[Textauszug]
Union legt Gesetzentwurf vor : Mutterschutz auch für Selbstständige
Nachdem eine Tischlermeisterin mit einer Petition für Aufsehen gesorgt hatte, legt die Union nun einen Antrag für Mutterschutz für Selbstständige vor.
Johanna Röh brachte den Stein ins Rollen. Die selbstständige Tischlermeisterin aus Alfhausen in der Nähe von Osnabrück fühlte sich während ihrer Schwangerschaft ungerecht behandelt: Leistungen wie Lohnfortzahlungen im Krankheitsfall oder den Arbeitgeberzuschuss zum Mutterschaftsgeld gibt es nur für angestellte Frauen, wie sie feststellen musste. Nicht aber für sie als Unternehmerin. Mit der Bitte um Abhilfe wandte sie sich im Mai 2022 an den Petitionsausschuss. Ihre Petition wurde mehr als 110.000-mal mitgezeichnet, womit das für eine öffentliche Behandlung der Eingabe benötigte Quorum erreicht war. Bei der Sitzung im September letzten Jahres sagte Röh, während eine angestellte Tischlerin mit Bekanntwerden der Schwangerschaft ein betriebliches Beschäftigungsverbot bei voller Lohnfortzahlung bekommen hätte, sei sie weiter auf der Baustelle aktiv gewesen, um den Fortbestand ihres Betriebes zu sichern.

[Datenauszug]
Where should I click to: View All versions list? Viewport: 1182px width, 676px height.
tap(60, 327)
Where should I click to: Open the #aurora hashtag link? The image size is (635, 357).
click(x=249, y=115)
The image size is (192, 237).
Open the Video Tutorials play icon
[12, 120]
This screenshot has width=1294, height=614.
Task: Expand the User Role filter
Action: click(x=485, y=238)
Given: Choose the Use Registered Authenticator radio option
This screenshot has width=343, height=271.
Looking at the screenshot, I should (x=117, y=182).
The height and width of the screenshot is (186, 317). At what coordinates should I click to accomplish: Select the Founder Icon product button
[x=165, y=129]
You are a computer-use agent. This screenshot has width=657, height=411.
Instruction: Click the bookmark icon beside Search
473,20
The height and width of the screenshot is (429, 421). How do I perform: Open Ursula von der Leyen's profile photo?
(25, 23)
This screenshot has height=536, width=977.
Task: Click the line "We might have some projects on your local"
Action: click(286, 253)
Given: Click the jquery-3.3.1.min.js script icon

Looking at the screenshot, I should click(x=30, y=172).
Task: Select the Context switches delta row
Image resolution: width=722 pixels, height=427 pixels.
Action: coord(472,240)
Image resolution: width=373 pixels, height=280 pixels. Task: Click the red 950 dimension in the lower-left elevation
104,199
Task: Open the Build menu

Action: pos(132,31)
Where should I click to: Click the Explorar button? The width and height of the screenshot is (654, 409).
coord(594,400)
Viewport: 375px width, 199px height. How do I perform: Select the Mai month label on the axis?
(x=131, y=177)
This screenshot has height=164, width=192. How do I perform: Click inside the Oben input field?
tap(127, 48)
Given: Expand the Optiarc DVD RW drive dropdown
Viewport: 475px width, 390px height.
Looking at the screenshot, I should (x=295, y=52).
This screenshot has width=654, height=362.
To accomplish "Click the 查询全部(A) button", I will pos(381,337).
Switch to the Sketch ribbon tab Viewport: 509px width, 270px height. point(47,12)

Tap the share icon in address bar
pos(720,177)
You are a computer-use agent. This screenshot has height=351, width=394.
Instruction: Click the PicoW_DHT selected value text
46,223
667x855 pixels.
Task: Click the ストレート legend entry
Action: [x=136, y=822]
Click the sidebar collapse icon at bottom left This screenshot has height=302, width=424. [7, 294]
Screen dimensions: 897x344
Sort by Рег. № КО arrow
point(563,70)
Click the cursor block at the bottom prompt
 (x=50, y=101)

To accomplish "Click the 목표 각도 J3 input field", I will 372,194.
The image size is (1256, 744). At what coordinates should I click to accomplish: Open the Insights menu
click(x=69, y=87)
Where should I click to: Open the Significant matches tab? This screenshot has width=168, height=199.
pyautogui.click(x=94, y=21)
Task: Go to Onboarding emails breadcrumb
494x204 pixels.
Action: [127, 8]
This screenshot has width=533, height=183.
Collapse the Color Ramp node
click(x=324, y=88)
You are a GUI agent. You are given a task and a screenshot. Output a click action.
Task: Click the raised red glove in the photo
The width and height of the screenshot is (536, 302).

[Durchzuführende Aufgaben]
**a)** Beantworte anhand des Textauszugs über Mutterschutz für Selbstständige diese Fragen:
(i) Welchen Beruf übt Johanna Röh aus?
(ii) In welchem Monat und Jahr wandte sie sich an den Petitionsausschuss?
(iii) Wie oft wurde ihre Petition mitgezeichnet?
**b)** Ändere im Textauszug über Mutterschutz für Selbstständige die Passage von „Union legt Gesetzentwurf“ bis „für Selbstständige vor.“, indem du „Union“ durch „CDU/CSU“ ersetzt, und gib sie wieder.

[Ergebnisse je Aufgabe]
**a)**
(i) Sie ist selbstständige Tischlermeisterin.
(ii) Im Mai 2022.
(iii) Mehr als 110.000-mal.

**b)**
CDU/CSU legt Gesetzentwurf vor : Mutterschutz auch für Selbstständige
Nachdem eine Tischlermeisterin mit einer Petition für Aufsehen gesorgt hatte, legt die CDU/CSU nun einen Antrag für Mutterschutz für Selbstständige vor.